Goal of the exercise:
What you give back should match the entries below character for character.

==== Given information

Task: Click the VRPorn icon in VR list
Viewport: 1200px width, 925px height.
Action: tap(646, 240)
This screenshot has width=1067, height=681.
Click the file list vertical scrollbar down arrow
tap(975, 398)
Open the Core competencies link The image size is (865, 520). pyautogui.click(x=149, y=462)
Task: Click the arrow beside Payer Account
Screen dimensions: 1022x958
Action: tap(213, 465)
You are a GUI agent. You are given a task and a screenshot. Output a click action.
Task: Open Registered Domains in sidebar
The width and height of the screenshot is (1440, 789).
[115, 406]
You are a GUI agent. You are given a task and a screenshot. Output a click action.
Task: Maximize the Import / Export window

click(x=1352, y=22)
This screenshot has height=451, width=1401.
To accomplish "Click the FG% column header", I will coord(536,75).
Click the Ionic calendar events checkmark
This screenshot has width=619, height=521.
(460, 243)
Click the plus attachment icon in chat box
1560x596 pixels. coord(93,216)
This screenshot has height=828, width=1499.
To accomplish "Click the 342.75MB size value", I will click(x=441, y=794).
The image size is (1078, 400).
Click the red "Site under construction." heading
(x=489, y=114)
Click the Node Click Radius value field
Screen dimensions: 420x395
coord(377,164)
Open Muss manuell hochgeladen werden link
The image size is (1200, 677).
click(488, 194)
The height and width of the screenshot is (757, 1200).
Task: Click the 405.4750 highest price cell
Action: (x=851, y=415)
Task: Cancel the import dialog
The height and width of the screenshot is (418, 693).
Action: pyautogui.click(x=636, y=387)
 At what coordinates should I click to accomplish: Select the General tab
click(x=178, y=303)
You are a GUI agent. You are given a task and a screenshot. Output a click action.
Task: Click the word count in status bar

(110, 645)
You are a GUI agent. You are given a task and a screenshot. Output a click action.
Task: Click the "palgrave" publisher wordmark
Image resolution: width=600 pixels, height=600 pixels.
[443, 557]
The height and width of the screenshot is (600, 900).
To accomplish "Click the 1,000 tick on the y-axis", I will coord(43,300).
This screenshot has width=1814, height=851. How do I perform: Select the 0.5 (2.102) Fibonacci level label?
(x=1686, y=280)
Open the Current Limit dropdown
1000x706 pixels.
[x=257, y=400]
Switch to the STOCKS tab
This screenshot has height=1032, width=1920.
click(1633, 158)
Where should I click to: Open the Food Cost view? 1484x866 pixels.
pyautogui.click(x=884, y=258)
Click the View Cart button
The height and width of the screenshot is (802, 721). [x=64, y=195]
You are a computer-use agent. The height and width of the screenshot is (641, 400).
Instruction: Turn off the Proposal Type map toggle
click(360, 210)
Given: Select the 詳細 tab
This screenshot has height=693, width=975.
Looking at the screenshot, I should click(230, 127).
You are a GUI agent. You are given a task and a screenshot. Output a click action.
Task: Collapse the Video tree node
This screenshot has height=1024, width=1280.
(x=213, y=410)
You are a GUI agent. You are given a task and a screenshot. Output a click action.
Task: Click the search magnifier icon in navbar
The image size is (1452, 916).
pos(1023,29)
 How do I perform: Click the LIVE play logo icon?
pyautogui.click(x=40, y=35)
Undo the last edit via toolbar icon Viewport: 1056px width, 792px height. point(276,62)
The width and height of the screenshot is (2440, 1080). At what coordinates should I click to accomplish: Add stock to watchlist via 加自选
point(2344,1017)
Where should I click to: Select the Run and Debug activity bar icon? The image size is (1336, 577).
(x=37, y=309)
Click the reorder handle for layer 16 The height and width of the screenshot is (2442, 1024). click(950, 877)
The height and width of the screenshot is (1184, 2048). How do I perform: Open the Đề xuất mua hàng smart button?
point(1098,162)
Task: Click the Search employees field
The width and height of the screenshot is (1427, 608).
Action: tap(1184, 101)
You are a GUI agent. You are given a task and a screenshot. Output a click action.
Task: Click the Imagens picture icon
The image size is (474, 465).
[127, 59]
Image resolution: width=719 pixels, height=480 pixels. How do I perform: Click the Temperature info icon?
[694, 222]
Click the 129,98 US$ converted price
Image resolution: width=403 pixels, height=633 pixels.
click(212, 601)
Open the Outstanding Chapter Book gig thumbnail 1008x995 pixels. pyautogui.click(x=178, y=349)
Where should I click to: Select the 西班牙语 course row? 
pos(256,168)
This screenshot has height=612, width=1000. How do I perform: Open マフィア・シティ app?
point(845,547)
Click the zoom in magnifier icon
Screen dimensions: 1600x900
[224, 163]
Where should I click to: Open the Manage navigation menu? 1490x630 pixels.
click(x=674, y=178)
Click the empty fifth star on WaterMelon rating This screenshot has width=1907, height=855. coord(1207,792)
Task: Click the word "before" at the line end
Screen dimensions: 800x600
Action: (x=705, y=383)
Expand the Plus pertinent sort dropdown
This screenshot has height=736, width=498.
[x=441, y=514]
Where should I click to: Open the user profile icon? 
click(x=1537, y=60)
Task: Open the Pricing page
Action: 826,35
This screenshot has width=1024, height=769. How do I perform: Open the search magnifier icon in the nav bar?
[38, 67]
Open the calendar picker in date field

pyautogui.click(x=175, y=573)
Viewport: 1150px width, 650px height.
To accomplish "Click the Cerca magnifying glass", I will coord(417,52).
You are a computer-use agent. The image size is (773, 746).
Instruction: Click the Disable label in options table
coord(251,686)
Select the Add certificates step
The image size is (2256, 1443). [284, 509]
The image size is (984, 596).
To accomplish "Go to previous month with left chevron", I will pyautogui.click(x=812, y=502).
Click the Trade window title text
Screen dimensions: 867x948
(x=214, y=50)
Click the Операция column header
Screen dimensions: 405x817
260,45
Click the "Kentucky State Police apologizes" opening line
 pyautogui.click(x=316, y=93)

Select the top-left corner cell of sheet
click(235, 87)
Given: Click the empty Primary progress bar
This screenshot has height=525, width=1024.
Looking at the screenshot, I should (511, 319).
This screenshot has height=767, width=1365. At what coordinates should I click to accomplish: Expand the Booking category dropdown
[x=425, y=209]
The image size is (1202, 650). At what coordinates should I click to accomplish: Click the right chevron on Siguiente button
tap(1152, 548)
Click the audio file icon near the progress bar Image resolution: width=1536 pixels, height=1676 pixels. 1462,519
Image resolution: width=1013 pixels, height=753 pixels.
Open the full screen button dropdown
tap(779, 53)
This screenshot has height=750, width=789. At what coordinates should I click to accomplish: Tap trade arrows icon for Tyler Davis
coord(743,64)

========

Answer:
Task: Click the VRPorn icon in VR list
Viewport: 1200px width, 925px height.
Action: tap(646, 240)
This screenshot has width=1067, height=681.
Click the file list vertical scrollbar down arrow
tap(975, 398)
Open the Core competencies link The image size is (865, 520). pyautogui.click(x=149, y=462)
Task: Click the arrow beside Payer Account
Screen dimensions: 1022x958
Action: tap(213, 465)
You are a GUI agent. You are given a task and a screenshot. Output a click action.
Task: Open Registered Domains in sidebar
The width and height of the screenshot is (1440, 789).
[115, 406]
You are a GUI agent. You are given a task and a screenshot. Output a click action.
Task: Maximize the Import / Export window

click(x=1352, y=22)
This screenshot has height=451, width=1401.
To accomplish "Click the FG% column header", I will coord(536,75).
Click the Ionic calendar events checkmark
This screenshot has width=619, height=521.
(460, 243)
Click the plus attachment icon in chat box
1560x596 pixels. coord(93,216)
This screenshot has height=828, width=1499.
To accomplish "Click the 342.75MB size value", I will click(x=441, y=794).
The image size is (1078, 400).
Click the red "Site under construction." heading
(x=489, y=114)
Click the Node Click Radius value field
Screen dimensions: 420x395
coord(377,164)
Open Muss manuell hochgeladen werden link
The image size is (1200, 677).
click(488, 194)
The height and width of the screenshot is (757, 1200).
Task: Click the 405.4750 highest price cell
Action: (x=851, y=415)
Task: Cancel the import dialog
The height and width of the screenshot is (418, 693).
Action: pyautogui.click(x=636, y=387)
 At what coordinates should I click to accomplish: Select the General tab
click(x=178, y=303)
You are a GUI agent. You are given a task and a screenshot. Output a click action.
Task: Click the word count in status bar

(110, 645)
You are a GUI agent. You are given a task and a screenshot. Output a click action.
Task: Click the "palgrave" publisher wordmark
Image resolution: width=600 pixels, height=600 pixels.
[443, 557]
The height and width of the screenshot is (600, 900).
To accomplish "Click the 1,000 tick on the y-axis", I will coord(43,300).
This screenshot has width=1814, height=851. How do I perform: Select the 0.5 (2.102) Fibonacci level label?
(x=1686, y=280)
Open the Current Limit dropdown
1000x706 pixels.
[x=257, y=400]
Switch to the STOCKS tab
This screenshot has height=1032, width=1920.
click(1633, 158)
Where should I click to: Open the Food Cost view? 1484x866 pixels.
pyautogui.click(x=884, y=258)
Click the View Cart button
The height and width of the screenshot is (802, 721). [x=64, y=195]
You are a computer-use agent. The height and width of the screenshot is (641, 400).
Instruction: Turn off the Proposal Type map toggle
click(360, 210)
Given: Select the 詳細 tab
This screenshot has height=693, width=975.
Looking at the screenshot, I should click(230, 127).
You are a GUI agent. You are given a task and a screenshot. Output a click action.
Task: Collapse the Video tree node
This screenshot has height=1024, width=1280.
(x=213, y=410)
You are a GUI agent. You are given a task and a screenshot. Output a click action.
Task: Click the search magnifier icon in navbar
The image size is (1452, 916).
pos(1023,29)
 How do I perform: Click the LIVE play logo icon?
pyautogui.click(x=40, y=35)
Undo the last edit via toolbar icon Viewport: 1056px width, 792px height. point(276,62)
The width and height of the screenshot is (2440, 1080). At what coordinates should I click to accomplish: Add stock to watchlist via 加自选
point(2344,1017)
Where should I click to: Select the Run and Debug activity bar icon? The image size is (1336, 577).
(x=37, y=309)
Click the reorder handle for layer 16 The height and width of the screenshot is (2442, 1024). click(950, 877)
The height and width of the screenshot is (1184, 2048). How do I perform: Open the Đề xuất mua hàng smart button?
point(1098,162)
Task: Click the Search employees field
The width and height of the screenshot is (1427, 608).
Action: tap(1184, 101)
You are a GUI agent. You are given a task and a screenshot. Output a click action.
Task: Click the Imagens picture icon
The image size is (474, 465).
[127, 59]
Image resolution: width=719 pixels, height=480 pixels. How do I perform: Click the Temperature info icon?
[694, 222]
Click the 129,98 US$ converted price
Image resolution: width=403 pixels, height=633 pixels.
click(212, 601)
Open the Outstanding Chapter Book gig thumbnail 1008x995 pixels. pyautogui.click(x=178, y=349)
Where should I click to: Select the 西班牙语 course row? 
pos(256,168)
This screenshot has height=612, width=1000. How do I perform: Open マフィア・シティ app?
point(845,547)
Click the zoom in magnifier icon
Screen dimensions: 1600x900
[224, 163]
Where should I click to: Open the Manage navigation menu? 1490x630 pixels.
click(x=674, y=178)
Click the empty fifth star on WaterMelon rating This screenshot has width=1907, height=855. coord(1207,792)
Task: Click the word "before" at the line end
Screen dimensions: 800x600
Action: (x=705, y=383)
Expand the Plus pertinent sort dropdown
This screenshot has height=736, width=498.
[x=441, y=514]
Where should I click to: Open the user profile icon? 
click(x=1537, y=60)
Task: Open the Pricing page
Action: 826,35
This screenshot has width=1024, height=769. How do I perform: Open the search magnifier icon in the nav bar?
[38, 67]
Open the calendar picker in date field

pyautogui.click(x=175, y=573)
Viewport: 1150px width, 650px height.
To accomplish "Click the Cerca magnifying glass", I will coord(417,52).
You are a computer-use agent. The image size is (773, 746).
Instruction: Click the Disable label in options table
coord(251,686)
Select the Add certificates step
The image size is (2256, 1443). [284, 509]
The image size is (984, 596).
To accomplish "Go to previous month with left chevron", I will pyautogui.click(x=812, y=502).
Click the Trade window title text
Screen dimensions: 867x948
(x=214, y=50)
Click the Операция column header
Screen dimensions: 405x817
260,45
Click the "Kentucky State Police apologizes" opening line
 pyautogui.click(x=316, y=93)

Select the top-left corner cell of sheet
click(235, 87)
Given: Click the empty Primary progress bar
This screenshot has height=525, width=1024.
Looking at the screenshot, I should (511, 319).
This screenshot has height=767, width=1365. At what coordinates should I click to accomplish: Expand the Booking category dropdown
[x=425, y=209]
The image size is (1202, 650). At what coordinates should I click to accomplish: Click the right chevron on Siguiente button
tap(1152, 548)
Click the audio file icon near the progress bar Image resolution: width=1536 pixels, height=1676 pixels. 1462,519
Image resolution: width=1013 pixels, height=753 pixels.
Open the full screen button dropdown
tap(779, 53)
This screenshot has height=750, width=789. At what coordinates should I click to accomplish: Tap trade arrows icon for Tyler Davis
coord(743,64)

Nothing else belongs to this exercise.